--- Begin Records supplied ---
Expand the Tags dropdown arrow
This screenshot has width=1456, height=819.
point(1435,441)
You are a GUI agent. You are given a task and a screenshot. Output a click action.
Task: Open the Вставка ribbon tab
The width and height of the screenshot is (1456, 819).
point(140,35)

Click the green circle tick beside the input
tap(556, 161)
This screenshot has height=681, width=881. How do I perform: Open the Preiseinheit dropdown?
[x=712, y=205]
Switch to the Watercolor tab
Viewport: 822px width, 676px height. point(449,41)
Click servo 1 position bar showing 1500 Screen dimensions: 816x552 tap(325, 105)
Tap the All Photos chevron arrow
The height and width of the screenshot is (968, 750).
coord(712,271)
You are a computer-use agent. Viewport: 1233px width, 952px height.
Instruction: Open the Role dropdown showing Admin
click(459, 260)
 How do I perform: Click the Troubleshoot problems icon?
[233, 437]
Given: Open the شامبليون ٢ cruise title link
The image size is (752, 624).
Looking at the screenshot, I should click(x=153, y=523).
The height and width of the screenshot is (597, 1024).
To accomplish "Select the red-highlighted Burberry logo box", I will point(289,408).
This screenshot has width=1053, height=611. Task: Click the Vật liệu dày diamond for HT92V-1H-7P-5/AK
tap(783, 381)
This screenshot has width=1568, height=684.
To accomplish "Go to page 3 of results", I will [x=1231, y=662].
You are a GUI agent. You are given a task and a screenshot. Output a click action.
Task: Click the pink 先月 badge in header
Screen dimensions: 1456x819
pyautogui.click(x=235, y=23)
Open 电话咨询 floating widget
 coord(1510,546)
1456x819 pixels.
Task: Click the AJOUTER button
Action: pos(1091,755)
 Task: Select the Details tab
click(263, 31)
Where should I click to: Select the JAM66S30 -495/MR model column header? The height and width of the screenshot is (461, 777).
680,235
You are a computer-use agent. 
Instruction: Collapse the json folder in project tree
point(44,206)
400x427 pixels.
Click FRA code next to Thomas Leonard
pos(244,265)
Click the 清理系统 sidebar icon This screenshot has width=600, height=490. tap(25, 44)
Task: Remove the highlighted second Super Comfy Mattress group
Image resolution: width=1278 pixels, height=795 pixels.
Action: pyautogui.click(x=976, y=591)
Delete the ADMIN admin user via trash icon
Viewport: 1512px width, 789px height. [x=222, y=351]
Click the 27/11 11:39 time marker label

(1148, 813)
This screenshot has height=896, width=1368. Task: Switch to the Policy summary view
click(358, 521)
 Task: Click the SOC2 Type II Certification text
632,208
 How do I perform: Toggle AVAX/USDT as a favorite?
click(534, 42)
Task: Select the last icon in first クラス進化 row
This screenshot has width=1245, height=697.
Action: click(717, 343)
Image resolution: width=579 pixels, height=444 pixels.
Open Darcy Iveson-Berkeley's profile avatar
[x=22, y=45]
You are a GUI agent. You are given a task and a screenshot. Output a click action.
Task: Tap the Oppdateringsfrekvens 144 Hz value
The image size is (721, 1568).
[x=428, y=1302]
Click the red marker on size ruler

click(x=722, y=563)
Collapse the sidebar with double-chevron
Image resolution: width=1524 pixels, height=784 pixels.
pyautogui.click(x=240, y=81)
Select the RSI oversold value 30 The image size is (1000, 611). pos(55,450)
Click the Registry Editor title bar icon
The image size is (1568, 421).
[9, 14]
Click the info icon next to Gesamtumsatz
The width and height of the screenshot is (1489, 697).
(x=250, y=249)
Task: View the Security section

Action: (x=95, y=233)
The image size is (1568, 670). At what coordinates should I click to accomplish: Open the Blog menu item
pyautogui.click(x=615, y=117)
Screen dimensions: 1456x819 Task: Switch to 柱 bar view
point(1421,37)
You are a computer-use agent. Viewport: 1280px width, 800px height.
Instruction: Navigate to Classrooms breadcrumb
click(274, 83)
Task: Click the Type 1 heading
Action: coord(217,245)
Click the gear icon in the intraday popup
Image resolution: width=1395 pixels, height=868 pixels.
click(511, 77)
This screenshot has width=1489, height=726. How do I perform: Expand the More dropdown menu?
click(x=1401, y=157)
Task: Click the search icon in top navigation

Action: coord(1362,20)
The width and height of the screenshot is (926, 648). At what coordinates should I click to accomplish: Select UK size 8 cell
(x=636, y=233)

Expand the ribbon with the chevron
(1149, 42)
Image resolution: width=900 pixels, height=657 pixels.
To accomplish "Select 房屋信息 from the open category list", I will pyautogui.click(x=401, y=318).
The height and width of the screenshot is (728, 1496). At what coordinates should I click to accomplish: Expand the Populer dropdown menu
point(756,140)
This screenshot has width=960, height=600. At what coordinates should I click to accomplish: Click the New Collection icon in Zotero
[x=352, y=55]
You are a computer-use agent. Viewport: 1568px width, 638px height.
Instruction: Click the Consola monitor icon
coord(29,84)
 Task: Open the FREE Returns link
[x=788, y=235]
--- End Records supplied ---
Could you pull out the lines above, from the very first one through the one containing "pyautogui.click(x=235, y=23)", and reproduce them unchanged, both ends included?

◆ Response for this exercise:
Expand the Tags dropdown arrow
This screenshot has width=1456, height=819.
point(1435,441)
You are a GUI agent. You are given a task and a screenshot. Output a click action.
Task: Open the Вставка ribbon tab
The width and height of the screenshot is (1456, 819).
point(140,35)

Click the green circle tick beside the input
tap(556, 161)
This screenshot has height=681, width=881. How do I perform: Open the Preiseinheit dropdown?
[x=712, y=205]
Switch to the Watercolor tab
Viewport: 822px width, 676px height. point(449,41)
Click servo 1 position bar showing 1500 Screen dimensions: 816x552 tap(325, 105)
Tap the All Photos chevron arrow
The height and width of the screenshot is (968, 750).
coord(712,271)
You are a computer-use agent. Viewport: 1233px width, 952px height.
Instruction: Open the Role dropdown showing Admin
click(459, 260)
 How do I perform: Click the Troubleshoot problems icon?
[233, 437]
Given: Open the شامبليون ٢ cruise title link
The image size is (752, 624).
Looking at the screenshot, I should click(x=153, y=523).
The height and width of the screenshot is (597, 1024).
To accomplish "Select the red-highlighted Burberry logo box", I will point(289,408).
This screenshot has width=1053, height=611. Task: Click the Vật liệu dày diamond for HT92V-1H-7P-5/AK
tap(783, 381)
This screenshot has width=1568, height=684.
To accomplish "Go to page 3 of results", I will [x=1231, y=662].
You are a GUI agent. You are given a task and a screenshot. Output a click action.
Task: Click the pink 先月 badge in header
Screen dimensions: 1456x819
pyautogui.click(x=235, y=23)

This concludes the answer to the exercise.